Entries for finding text and elements:
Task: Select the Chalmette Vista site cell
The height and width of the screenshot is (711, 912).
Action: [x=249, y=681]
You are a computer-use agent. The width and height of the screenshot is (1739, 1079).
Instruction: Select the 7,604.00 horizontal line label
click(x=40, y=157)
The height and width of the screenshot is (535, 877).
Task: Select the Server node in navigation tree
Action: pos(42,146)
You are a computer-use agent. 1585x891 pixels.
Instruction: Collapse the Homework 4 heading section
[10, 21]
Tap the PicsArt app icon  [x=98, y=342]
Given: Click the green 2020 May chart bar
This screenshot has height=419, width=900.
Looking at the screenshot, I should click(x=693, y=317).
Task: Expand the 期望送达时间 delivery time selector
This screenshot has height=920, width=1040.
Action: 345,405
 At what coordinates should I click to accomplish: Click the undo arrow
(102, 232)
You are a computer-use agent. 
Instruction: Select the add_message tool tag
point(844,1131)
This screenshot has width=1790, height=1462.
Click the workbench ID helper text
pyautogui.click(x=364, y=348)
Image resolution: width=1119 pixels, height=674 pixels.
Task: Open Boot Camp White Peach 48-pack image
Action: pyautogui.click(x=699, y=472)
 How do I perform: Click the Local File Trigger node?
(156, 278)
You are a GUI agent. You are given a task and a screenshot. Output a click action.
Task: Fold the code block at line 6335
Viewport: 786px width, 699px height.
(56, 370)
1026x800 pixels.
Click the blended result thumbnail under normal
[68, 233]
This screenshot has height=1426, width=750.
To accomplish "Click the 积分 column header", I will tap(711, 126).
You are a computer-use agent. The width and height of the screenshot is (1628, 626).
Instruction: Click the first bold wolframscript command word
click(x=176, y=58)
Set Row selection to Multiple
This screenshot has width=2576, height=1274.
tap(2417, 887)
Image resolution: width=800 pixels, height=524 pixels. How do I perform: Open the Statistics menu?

# Your task
Copy out every line of the material above word for word.

# Exercise result
Task: Select the Chalmette Vista site cell
The height and width of the screenshot is (711, 912).
Action: [x=249, y=681]
You are a computer-use agent. The width and height of the screenshot is (1739, 1079).
Instruction: Select the 7,604.00 horizontal line label
click(x=40, y=157)
The height and width of the screenshot is (535, 877).
Task: Select the Server node in navigation tree
Action: pos(42,146)
You are a computer-use agent. 1585x891 pixels.
Instruction: Collapse the Homework 4 heading section
[10, 21]
Tap the PicsArt app icon  [x=98, y=342]
Given: Click the green 2020 May chart bar
This screenshot has height=419, width=900.
Looking at the screenshot, I should click(x=693, y=317).
Task: Expand the 期望送达时间 delivery time selector
This screenshot has height=920, width=1040.
Action: 345,405
 At what coordinates should I click to accomplish: Click the undo arrow
(102, 232)
You are a computer-use agent. 
Instruction: Select the add_message tool tag
point(844,1131)
This screenshot has width=1790, height=1462.
Click the workbench ID helper text
pyautogui.click(x=364, y=348)
Image resolution: width=1119 pixels, height=674 pixels.
Task: Open Boot Camp White Peach 48-pack image
Action: pyautogui.click(x=699, y=472)
 How do I perform: Click the Local File Trigger node?
(156, 278)
You are a GUI agent. You are given a task and a screenshot. Output a click action.
Task: Fold the code block at line 6335
Viewport: 786px width, 699px height.
(56, 370)
1026x800 pixels.
Click the blended result thumbnail under normal
[68, 233]
This screenshot has height=1426, width=750.
To accomplish "Click the 积分 column header", I will tap(711, 126).
You are a computer-use agent. The width and height of the screenshot is (1628, 626).
Instruction: Click the first bold wolframscript command word
click(x=176, y=58)
Set Row selection to Multiple
This screenshot has width=2576, height=1274.
tap(2417, 887)
Image resolution: width=800 pixels, height=524 pixels. How do I perform: Open the Statistics menu?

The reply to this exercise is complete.